_What is required:_ From the line with "Task: Pick the fiery red ring skill" to the line with "You are a computer-use", output every line below exactly, both ends included. Skip the pictures.

_Records to use:_
************

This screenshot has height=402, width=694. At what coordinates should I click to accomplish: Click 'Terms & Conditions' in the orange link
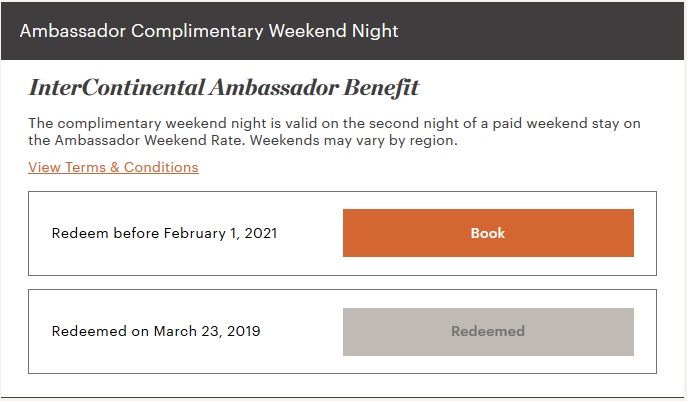132,167
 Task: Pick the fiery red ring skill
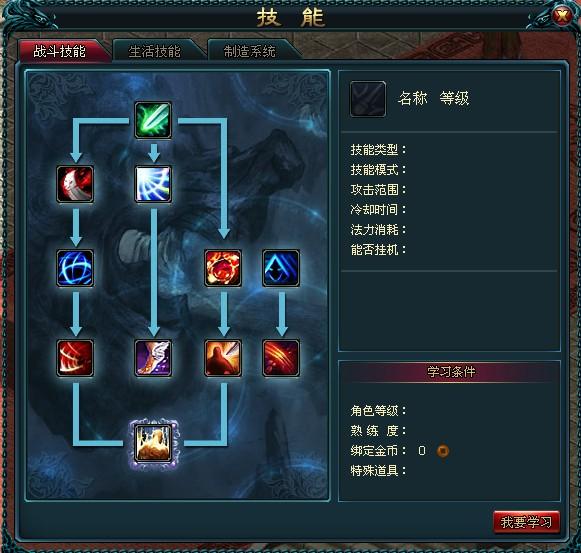[223, 268]
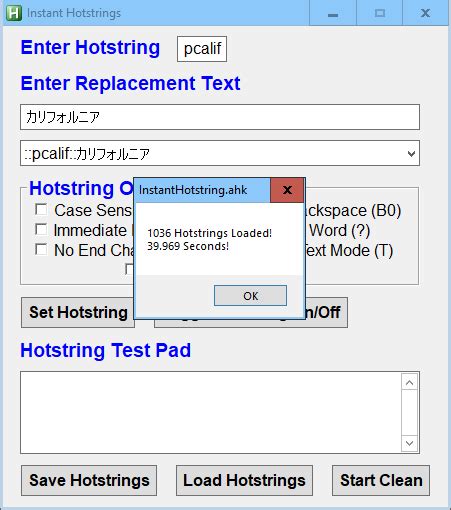Confirm the Hotstrings Loaded dialog with OK
This screenshot has width=451, height=510.
[x=250, y=296]
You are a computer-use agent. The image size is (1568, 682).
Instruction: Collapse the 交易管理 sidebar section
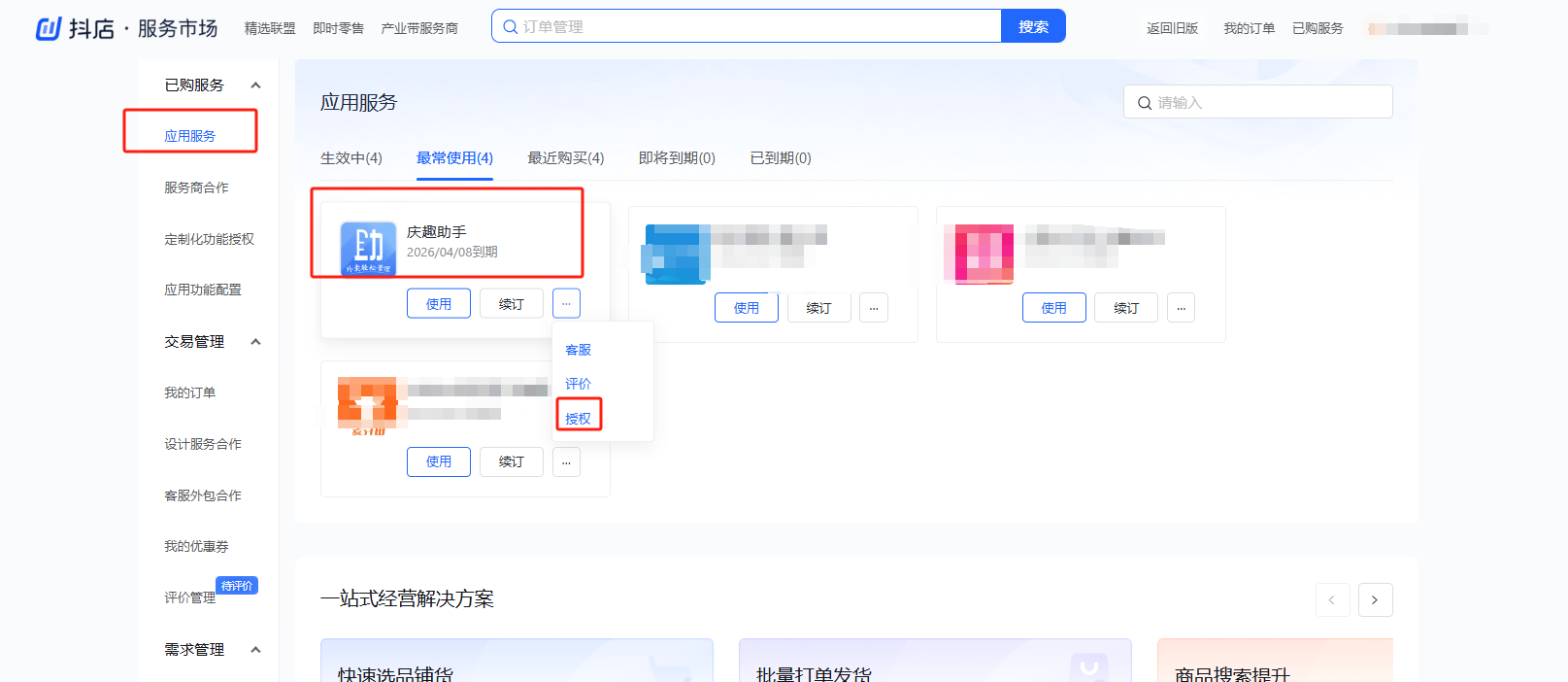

************

_Result of this exercise:_
 Task: Pick the fiery red ring skill
[223, 268]
Confirm the Hotstrings Loaded dialog with OK
This screenshot has width=451, height=510.
[x=250, y=296]
You are a computer-use agent. The image size is (1568, 682).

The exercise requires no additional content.